WHAT IS ASKED: In the section on characteristic functions, what is named as a main tool in the proof of the central limit theorem?

──────── TEXT SECTION

Skip to main content
\(\newcommand{\id}{\mathrm{id}}\) \( \newcommand{\Span}{\mathrm{span}}\) \( \newcommand{\kernel}{\mathrm{null}\,}\) \( \newcommand{\range}{\mathrm{range}\,}\) \( \newcommand{\RealPart}{\mathrm{Re}}\) \( \newcommand{\ImaginaryPart}{\mathrm{Im}}\) \( \newcommand{\Argument}{\mathrm{Arg}}\) \( \newcommand{\norm}[1]{\| #1 \|}\) \( \newcommand{\inner}[2]{\langle #1, #2 \rangle}\) \( \newcommand{\Span}{\mathrm{span}}\)
Mathematics LibreTexts

13 Characteristic functions

Definition and basic properties

A main tool in our proof of the central limit theorem will be that of characteristic functions. The basic idea will be to show that

\[ \expec\left[ g\left( \frac{S_n-n\mu}{\sqrt{n}\sigma}\right)\right] \xrightarrow[n\to\infty]{} \expec g(N(0,1)) \]

for a sufficiently large family of functions \(g\). It turns out that the family of functions of the form

\[g_t(x) = e^{itx}, \qquad (t\in\R),\]

is ideally suited for this purpose. (Here and throughout, \(i=\sqrt{-1}\)).

────────────────
──────── AVAILABLE DATA

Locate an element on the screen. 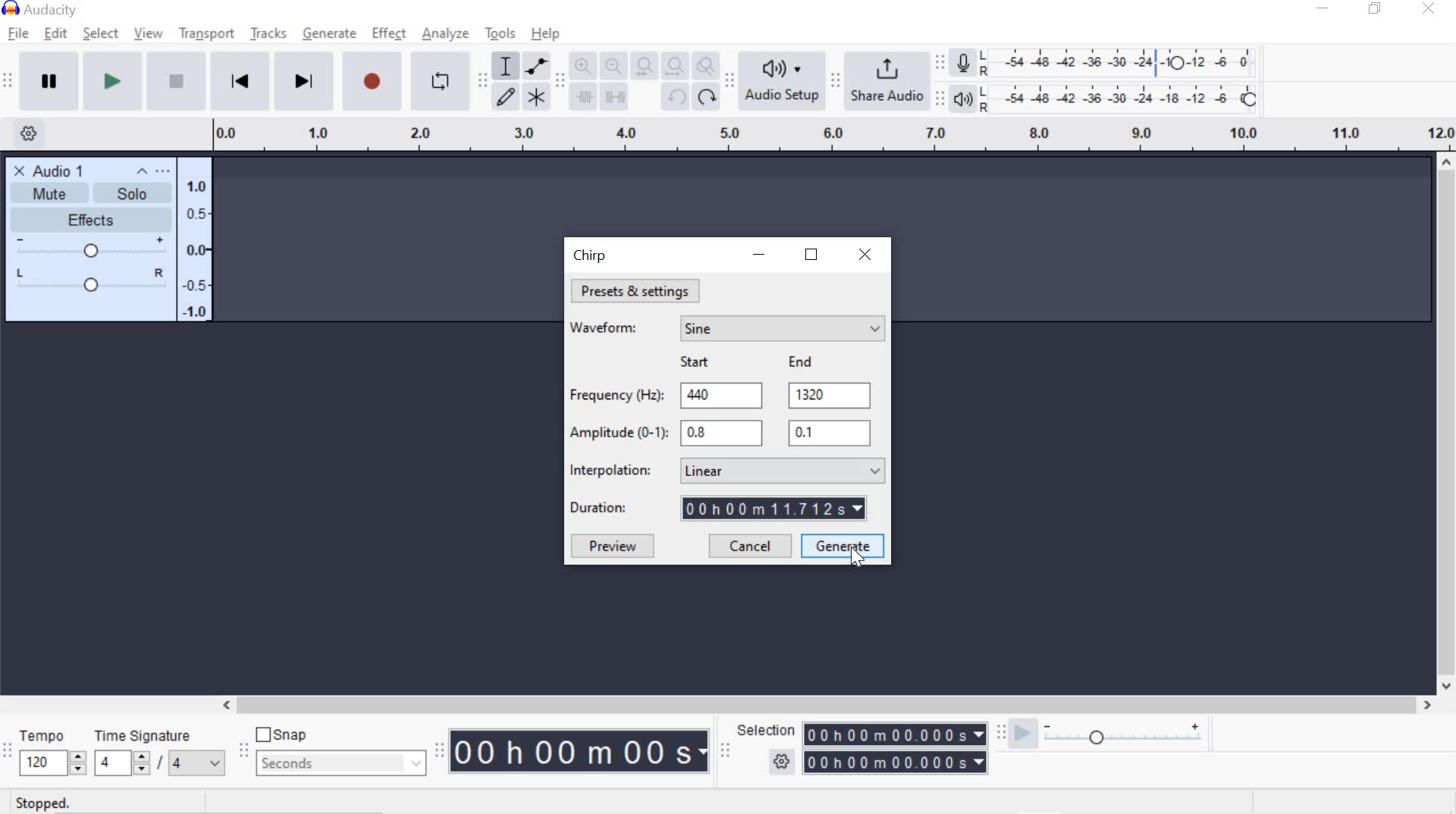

────────────────

COMPLETED EXERCISE: Characteristic functions